The struggling eurozone's policies have not delivered economic rewards and there is a real risk of deflation, French Prime Minister Manuel Valls said on Friday.
"The economic policies of the eurozone are not effective," Valls said, adding that they "sadly take a long time to have an effect".
"There is a real risk of deflation," Valls said "because at the European level, growth and inflation are lower than what we might have expected".
His comments came ahead of a key meeting of the European Central Bank next week, and as key indicators for the French economy suggest that it is lagging behind the recovery of other leading economies in the European Union.

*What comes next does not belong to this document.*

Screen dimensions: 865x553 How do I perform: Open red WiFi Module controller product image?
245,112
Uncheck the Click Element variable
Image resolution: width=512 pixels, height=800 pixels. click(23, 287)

Valls said the ECB was "powerless" in the face of low inflation and added that the coming months would be "difficult" for Europe.
Unemployment "has reached an intolerable level," he said against a background of record high unemployment in France.
In July, IMF chief Christine Lagarde had warned that low inflation could damage growth in Europe and urged the European Central Bank to maintain a flexible policy.
Declining inflation is a concern because it carries the risk of outright falling prices, known as deflation, which deters consumers from spending in the belief they can wait and buy more cheaply later.
If that happens, demand suffers and companies put off investment, hurting employment and so setting off a vicious circle which can drag down the whole economy.
Valls is struggling to push ahead with reforms of the French economy, which economists say now looks like the weak link in the European Union economiclandscape.